In many enterprise organizations, it is common to use a Single Sign-On (SSO) provider (such as Okta or Google) to manage application access from one central facility. In order to support this, MessageGears has built Accelerator to comply with a common standard for implementing SSO, SAML 2.0. This document explains the basics of how SSO works with MessageGears software and how to set up an instance of Accelerator to use SSO.
Before we get into the details of SSO, let's first cover how MessageGears handles authentication without SSO. MessageGears has two primary components of software:
- Accelerator is the on-premise software that is installed behind your firewall or in your private cloud next to your marketing database.
- There is also a MessageGears' Cloud component which is where we render and send your messages to the various ISPs.
In a typical authentication scenario, all users (and their roles) are stored in the MessageGears cloud. So, when you log into Accelerator, it checks Cloud to see if the username is valid and what roles that user has.
When you enable SSO for your instance of Accelerator, Accelerator will instead call your Identity Provider (IdP) to determine if the user is a valid user. Accelerator itself will store the roles of the various users, so part of the set-up of SSO will be to create users that are local to Accelerator. It is recommended that you create all new local users after enabling SSO (rather than trying to migrate any of the users in Cloud to the local Accelerator instance). Please contact Client Success for more details.

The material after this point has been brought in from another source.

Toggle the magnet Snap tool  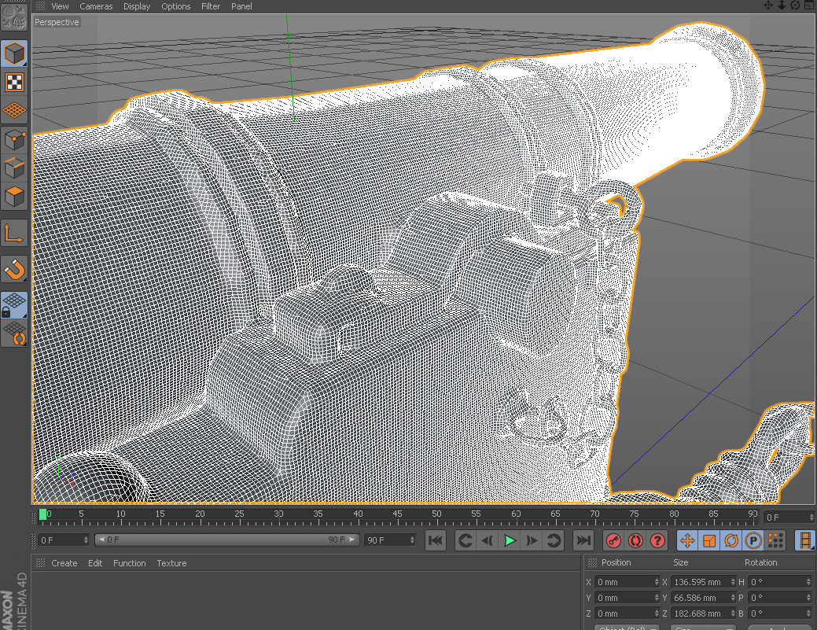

Once the Accelerator administrative setup is complete and the local Accelerator users have been properly created, the login flow will look like this (using Okta as the example IdP).
In the case where SAML is having issues, there will continue to be a separate URL where you can login to Accelerator (using Cloud to authenticate the user) that we'll cover at the end of this document.
Both Okta and Google are currently the supported identity providers; however, our SAML implementation may be compatible with others as well. If you want us to help you check compatibility with your identity provider, please let us know by contacting the support team at firstname.lastname@example.org.
Using Single Sign On
Once the SAML has been setup, users will access Accelerator using the typical URL and they will follow the flow outlined below.
- The user tries to access a page within an instance of Accelerator.
- Accelerator sends a redirect message back to the user’s browser and includes the URL that the user was trying to access.
- The user’s browser forwards the redirect on to Okta / Google.
- If the user doesn’t have a valid session, the corresponding login page is displayed.
- Once the user logs in, Okta / Google generates the SAML Assertion for that particular user.
- When the SAML Assertion reaches Accelerator, Accelerator looks to see if the Username is valid and unlocked. The user is logged in at that point.
- Finally, Accelerator determines whether the user has access to the resource defined by the URL and if so, serves the page.
Accessing Accelerator via a Backdoor
In order to facilitate access to Accelerator if there are problems with configuration or communication with the IdP, there is an additional URL that can be used to access Accelerator using a Cloud user.
NOTE: It is important that you keep changes to audiences/templates/campaigns/etc. to a minimum. This feature is designed to make Administrative changes and halt campaigns in emergency situations. This access should not be used for regular functionality (as it will not be associated with a local user).